Non-alcoholic steatohepatitis (NASH)

As obesity expands waistlines in the Western world, a silent killer linked to the condition nicknamed "human foie gras" is spurring a potential bonanza worth billions for drugs giants.

The disease, formally known as non-alcoholic steatohepatitis (NASH), is caused by a buildup of fat in the liver. It is already the leading ailment cited in requests for liver transplants in the United States, Cecile Rabian of France's Gilead laboratory told AFP.

"We imagine that this will also be the case in Europe very soon," she added.

The GlobalData research group estimates that NASH could underpin a market worth more than $25 billion (22 billion euros) by 2026.

And the market should grow by a healthy 45 percent each year in the initial phases of the rollout of drugs to counter the disease, GlobalData says -- with the main customer base in the United States, western Europe and Japan.

Epidemiological studies suggest that 12 percent of Americans and six percent of Europeans already suffer from the condition.

- Abnormal fat accumulation -NASH can lead to scarring of the liver, which in turn leads to cirrhosis.

Abnormal accumulation of fat in the liver can set off the first stage of the disease, characterised by a chronic inflammation of the liver.

Fatty liver in ducks and geese produces the prized French delicacy of foie gras -- a natural phenomenon with migrating birds that is controversially replicated by poultry farmers who force-feed their fowl.

In humans, the inflammation slowly eats away at the liver's cells, causing scar tissue to form known as fibrosis.

This can result in either liver cancer or what is known as non-alcoholic cirrhosis of the liver.

NASH recently hit the headlines in France when a sports journalist suffering from the disease received a double liver and kidney transplant.

The pharmaceuticals giants began ramping up their response to NASH in 2015. 

US giant Allergan acquired Californian biotech firm Tobira for $1.7 billion last year, and recently hooked up with Switzerland's Novartis to carry out clinical trials.

Danish diabetes giant Novo Nordisk is also interested -- among many others.

"Since NASH goes through several stages, it will probably be necessary to bring together several action mechanisms -- bi-therapies or tri-therapies -- to try to be even more effective," Rabian said.

- Final trials -Three companies are leading the pack, with candidate drugs already in the final third phase of development: Gilead, US firm Intercept and French biotech firm Genfit.

Shares in Genfit, based in the northern French city of Lille, have skyrocketed amid acquisition rumours, and the company's value now exceeds 900 million euros.

"There's still a very high probability of being acquired by a big pharmaceutical group," Genfit's CEO Jean-Francois Mouney told AFP. "But we're not idly waiting for customers to knock on our door, we're moving forward. And the more we move ahead, the more we are attracting attention."

The preliminary results of the phase-three trials are expected in mid-2019 for Genfit's drug Elafibranor, which is designed to reduce if not halt inflammation and degeneration of liver cells.

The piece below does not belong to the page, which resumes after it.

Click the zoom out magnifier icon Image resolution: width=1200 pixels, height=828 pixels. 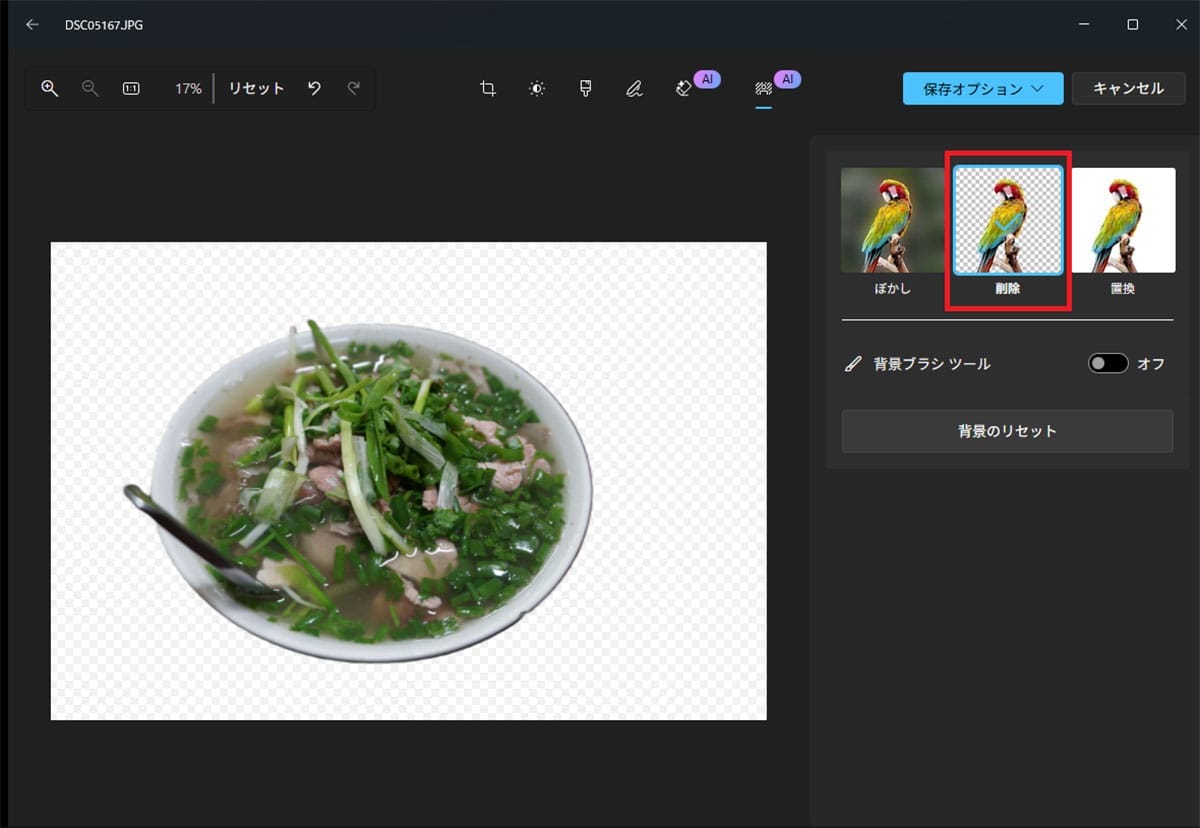[90, 88]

The drug targets two receptors in the cell's nucleus that regulate the genes that are key to its functioning.

Mouney hopes the green light will come for the drug to go on the market in Europe and the United States by the end of 2019 or early 2020. 

For now health authorities have approved only one diagnostic tool for NASH -- a biopsy of liver tissue, which is a costly procedure, difficult to implement on a large scale and not without risk for the patient.

- Prevention -The industry is looking to develop diagnostic tools for NASH such as blood tests or imaging techniques, without which the market will face a "bottleneck", Arnaud Guerin, an analyst with the brokerage firm Portzamparc, told AFP.

The market should eventually rival that of oral anti-diabetes drugs, which cost $13,000-15,000 annually in the United States --  about half that in Europe, Mouney said.

Some laboratories have mooted an annual cost of up to $50,000 per NASH patient.

According to the New England Journal of Medicine, 30 percent of the world's population was overweight in 2015. 

In view of the increase in NASH sufferers, health authorities say prevention is the best cure, and also the cheapest: a low-sugar diet accompanied by regular exercise.